= Believers in Christ, Lobelville =

Anabaptist Christian community in Lobelville, Tennessee, USA

Believers in Christ is a Plain horse-and-buggy Anabaptist Christian community at Cane Creek, Lobelville, Tennessee, that is rather intentional than traditional. They are sometimes seen as either Amish or Old Order Mennonite. G. C. Waldrep classifies them as "para-Amish". Among Anabaptists the community is often simply called "Lobelville".

== History ==

The Plain community in Lobelville has a complicated history because they did not just separate from one other Old Order group but emerged from a series of splits and mergers of different Old Order groups. In addition to that, several families and individuals joined them while others left them. They share a common history with the Noah Hoover Mennonites in the early 1950s.

In 1952, most of the members of the Reformed Amish Christian Church in Tennessee, (stemming from the Church that was founded in 1895 by David Schwartz in Indiana) joined the Titus Hoover Mennonites, a subgroup of the Stauffer Mennonites. In 1954 deacon Jonas Nolt left the Titus Hoover Mennonites with followers from different backgrounds and established a Plain, Old Order Community in Mammoth Spring, Arkansas.

In the early 1970s, the Mammoth Spring community disbanded, but in 1973, a new community was founded at Lobelville by families under the leadership of minister Paul Lavy who all came from the Old Order Church in Mammoth Spring, Arkansas. The intention was to create a heartfelt primitive Christianity like in the beginning of the Anabaptist movement. The community attracted many people from Amish, Old Order Mennonite, Old German Baptist backgrounds as well as people from non-plain churches, so-called seekers.
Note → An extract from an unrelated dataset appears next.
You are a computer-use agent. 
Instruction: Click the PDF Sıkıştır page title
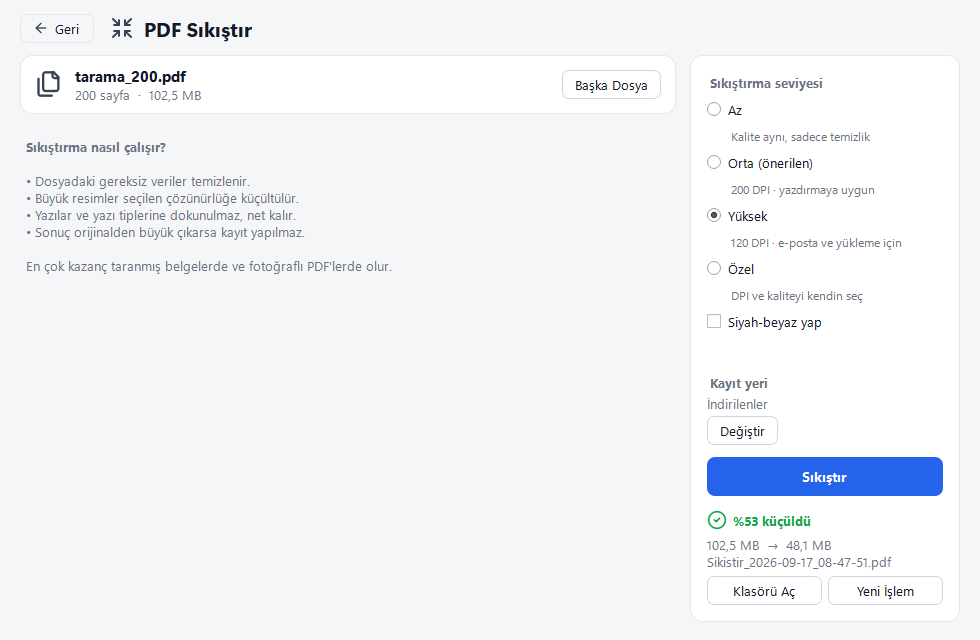point(198,30)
The group struggled to hold together until Simon Beachy, a charismatic personality of Old Order Amish background, arrived. Beachy's central theme was "true brokenness". Beachy also rejected the idea of having an Ordnung (set of rules) like almost all other Old Order communities. In 1996 Beachy left the community at Lobelville to create a new one at Vernon Community, Hestand, Kentucky, with hand-picked followers. After Simon Beachy left, his brother Lewis became bishop. In 2011 some 7 or 8 families from the Pearisburg, Virginia, Amish settlement split from their community and affiliated with Lobelville, but this congregation later disbanded in the early 2020s.

== Custom and belief ==

The community at Lobelville is a Plain dress, horse-and-buggy community, that is different from most other Old Order Mennonite and Amish communities in being rather intentional than traditional. They do not have an Ordnung (set of rules) and they are not organized as a strict church with all people in the community as members. Some of their practices are considered unorthodox and outside the Old Order fold. For example, they own a van they use for long distance travel instead of hiring drivers. They dress similar to the Noah Hoover Mennonites but men do not usually wear hats.
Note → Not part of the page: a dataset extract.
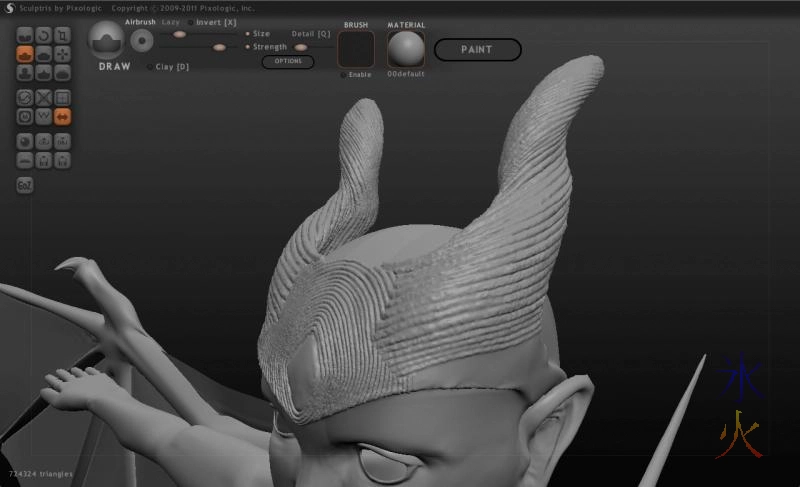The width and height of the screenshot is (800, 487).
Task: Open the 00default material picker
Action: pos(405,48)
A born again experience is expected to become a member. The Believers in Christ consider spiritual renewal and a life in the Holy Spirit to be very important. They are more open to seekers than traditional Old Order groups. They are in some way similar to communities like the Caneyville Christian Community, the Noah Hoover Mennonites, the Michigan Amish Churches and the disbanded "Christian Communities" of Elmo Stoll.
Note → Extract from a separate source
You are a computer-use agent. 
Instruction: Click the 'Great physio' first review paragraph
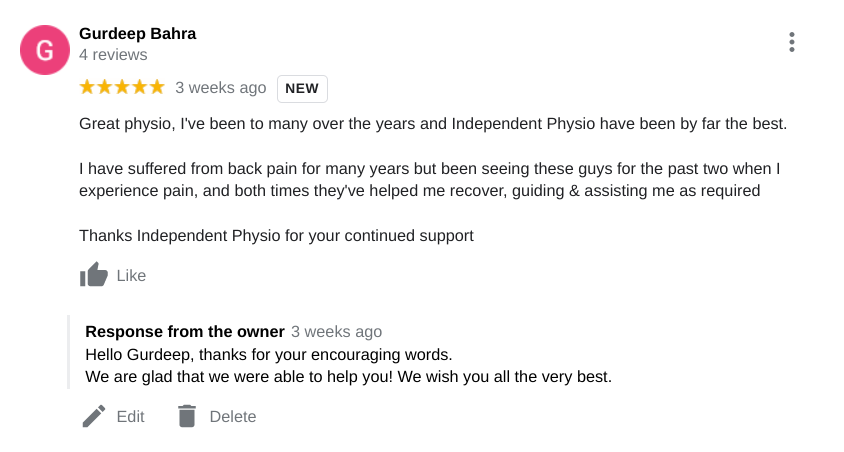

== Demographics and settlements==

In the 1990s, before Beachy and his followers left, there were almost 100 families in the community; in 2005, there were 57 families. Besides Lobelville, there are communities affiliated with Lobelville in Maysville, Kentucky, eastern Tennessee, and near Danville, Ohio. The community near Lobelville actually is located between Lobelville, Pleasantville and Centerville.

== Literature ==
- George Calvin Waldrep: The New Order Amish And Para-Amish Groups: Spiritual Renewal Within Tradition, in The Mennonite Quarterly Review 82 (2008), pages 395-426.
- Joseph Donnermeyer and Cory Anderson: The Growth of Amish and Plain Anabaptists in Kentuck, in Journal of Amish and Plain Anabaptist Studies 2(2):215, pages 215-244, 2014.
- Ira Wagler: The Life of Elmo Stoll: The Shepherd at Dusk: His Vision & Legacy.